## Directions for this task
Each entry should be written out once more, exactly as given below.

(Items from a data source)
- - -
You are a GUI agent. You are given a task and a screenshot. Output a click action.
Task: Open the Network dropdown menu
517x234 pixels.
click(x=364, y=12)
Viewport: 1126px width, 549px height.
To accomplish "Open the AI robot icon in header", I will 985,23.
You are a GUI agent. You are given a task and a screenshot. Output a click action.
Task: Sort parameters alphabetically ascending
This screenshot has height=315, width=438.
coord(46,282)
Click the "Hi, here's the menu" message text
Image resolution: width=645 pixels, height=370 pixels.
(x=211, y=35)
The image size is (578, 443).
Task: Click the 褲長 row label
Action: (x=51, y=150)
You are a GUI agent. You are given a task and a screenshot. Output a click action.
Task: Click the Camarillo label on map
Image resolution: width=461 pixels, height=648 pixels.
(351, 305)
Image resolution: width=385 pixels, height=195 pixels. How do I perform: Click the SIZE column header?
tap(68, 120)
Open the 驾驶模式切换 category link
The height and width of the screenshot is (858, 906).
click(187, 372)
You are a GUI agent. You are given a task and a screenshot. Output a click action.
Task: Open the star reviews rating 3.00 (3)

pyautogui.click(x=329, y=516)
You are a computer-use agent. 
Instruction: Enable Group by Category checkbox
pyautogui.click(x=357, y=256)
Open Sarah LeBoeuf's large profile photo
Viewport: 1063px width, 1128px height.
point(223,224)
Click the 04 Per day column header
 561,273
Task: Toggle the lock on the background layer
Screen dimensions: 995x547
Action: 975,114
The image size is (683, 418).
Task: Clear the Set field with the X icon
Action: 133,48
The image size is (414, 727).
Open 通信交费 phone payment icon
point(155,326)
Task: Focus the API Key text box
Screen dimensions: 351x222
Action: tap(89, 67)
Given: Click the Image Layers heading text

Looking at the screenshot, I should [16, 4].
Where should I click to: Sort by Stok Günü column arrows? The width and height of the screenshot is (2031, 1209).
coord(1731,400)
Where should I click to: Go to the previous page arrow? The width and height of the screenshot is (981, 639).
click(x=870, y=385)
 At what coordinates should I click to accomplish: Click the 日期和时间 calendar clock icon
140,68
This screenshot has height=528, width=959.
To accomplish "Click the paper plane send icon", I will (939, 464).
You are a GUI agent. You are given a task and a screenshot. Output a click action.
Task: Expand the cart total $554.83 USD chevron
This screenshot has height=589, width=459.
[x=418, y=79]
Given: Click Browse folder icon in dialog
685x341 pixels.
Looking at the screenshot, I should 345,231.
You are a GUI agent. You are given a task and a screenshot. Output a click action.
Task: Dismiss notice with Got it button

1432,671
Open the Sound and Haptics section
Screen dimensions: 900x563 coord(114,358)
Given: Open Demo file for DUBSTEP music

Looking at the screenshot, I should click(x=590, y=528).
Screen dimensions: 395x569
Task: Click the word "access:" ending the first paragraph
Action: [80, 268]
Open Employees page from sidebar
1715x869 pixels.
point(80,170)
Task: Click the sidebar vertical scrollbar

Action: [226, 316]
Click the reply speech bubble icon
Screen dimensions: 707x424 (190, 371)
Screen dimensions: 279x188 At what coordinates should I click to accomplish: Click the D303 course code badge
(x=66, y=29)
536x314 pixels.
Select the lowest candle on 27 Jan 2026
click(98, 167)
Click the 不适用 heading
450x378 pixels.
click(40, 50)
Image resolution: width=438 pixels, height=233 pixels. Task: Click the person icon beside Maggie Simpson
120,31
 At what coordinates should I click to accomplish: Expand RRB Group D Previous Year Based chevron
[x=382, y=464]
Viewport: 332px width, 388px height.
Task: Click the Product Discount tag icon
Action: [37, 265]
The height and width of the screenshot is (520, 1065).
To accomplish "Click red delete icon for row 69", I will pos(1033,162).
- - -
## Solution below
You are a GUI agent. You are given a task and a screenshot. Output a click action.
Task: Open the Network dropdown menu
517x234 pixels.
click(x=364, y=12)
Viewport: 1126px width, 549px height.
To accomplish "Open the AI robot icon in header", I will 985,23.
You are a GUI agent. You are given a task and a screenshot. Output a click action.
Task: Sort parameters alphabetically ascending
This screenshot has height=315, width=438.
coord(46,282)
Click the "Hi, here's the menu" message text
Image resolution: width=645 pixels, height=370 pixels.
(x=211, y=35)
The image size is (578, 443).
Task: Click the 褲長 row label
Action: (x=51, y=150)
You are a GUI agent. You are given a task and a screenshot. Output a click action.
Task: Click the Camarillo label on map
Image resolution: width=461 pixels, height=648 pixels.
(351, 305)
Image resolution: width=385 pixels, height=195 pixels. How do I perform: Click the SIZE column header?
tap(68, 120)
Open the 驾驶模式切换 category link
The height and width of the screenshot is (858, 906).
click(187, 372)
You are a GUI agent. You are given a task and a screenshot. Output a click action.
Task: Open the star reviews rating 3.00 (3)

pyautogui.click(x=329, y=516)
You are a computer-use agent. 
Instruction: Enable Group by Category checkbox
pyautogui.click(x=357, y=256)
Open Sarah LeBoeuf's large profile photo
Viewport: 1063px width, 1128px height.
point(223,224)
Click the 04 Per day column header
 561,273
Task: Toggle the lock on the background layer
Screen dimensions: 995x547
Action: 975,114
The image size is (683, 418).
Task: Clear the Set field with the X icon
Action: 133,48
The image size is (414, 727).
Open 通信交费 phone payment icon
point(155,326)
Task: Focus the API Key text box
Screen dimensions: 351x222
Action: tap(89, 67)
Given: Click the Image Layers heading text

Looking at the screenshot, I should [16, 4].
Where should I click to: Sort by Stok Günü column arrows? The width and height of the screenshot is (2031, 1209).
coord(1731,400)
Where should I click to: Go to the previous page arrow? The width and height of the screenshot is (981, 639).
click(x=870, y=385)
 At what coordinates should I click to accomplish: Click the 日期和时间 calendar clock icon
140,68
This screenshot has height=528, width=959.
To accomplish "Click the paper plane send icon", I will (939, 464).
You are a GUI agent. You are given a task and a screenshot. Output a click action.
Task: Expand the cart total $554.83 USD chevron
This screenshot has height=589, width=459.
[x=418, y=79]
Given: Click Browse folder icon in dialog
685x341 pixels.
Looking at the screenshot, I should 345,231.
You are a GUI agent. You are given a task and a screenshot. Output a click action.
Task: Dismiss notice with Got it button

1432,671
Open the Sound and Haptics section
Screen dimensions: 900x563 coord(114,358)
Given: Open Demo file for DUBSTEP music

Looking at the screenshot, I should click(x=590, y=528).
Screen dimensions: 395x569
Task: Click the word "access:" ending the first paragraph
Action: [80, 268]
Open Employees page from sidebar
1715x869 pixels.
point(80,170)
Task: Click the sidebar vertical scrollbar

Action: [226, 316]
Click the reply speech bubble icon
Screen dimensions: 707x424 (190, 371)
Screen dimensions: 279x188 At what coordinates should I click to accomplish: Click the D303 course code badge
(x=66, y=29)
536x314 pixels.
Select the lowest candle on 27 Jan 2026
click(98, 167)
Click the 不适用 heading
450x378 pixels.
click(40, 50)
Image resolution: width=438 pixels, height=233 pixels. Task: Click the person icon beside Maggie Simpson
120,31
 At what coordinates should I click to accomplish: Expand RRB Group D Previous Year Based chevron
[x=382, y=464]
Viewport: 332px width, 388px height.
Task: Click the Product Discount tag icon
Action: [37, 265]
The height and width of the screenshot is (520, 1065).
To accomplish "Click red delete icon for row 69", I will pos(1033,162).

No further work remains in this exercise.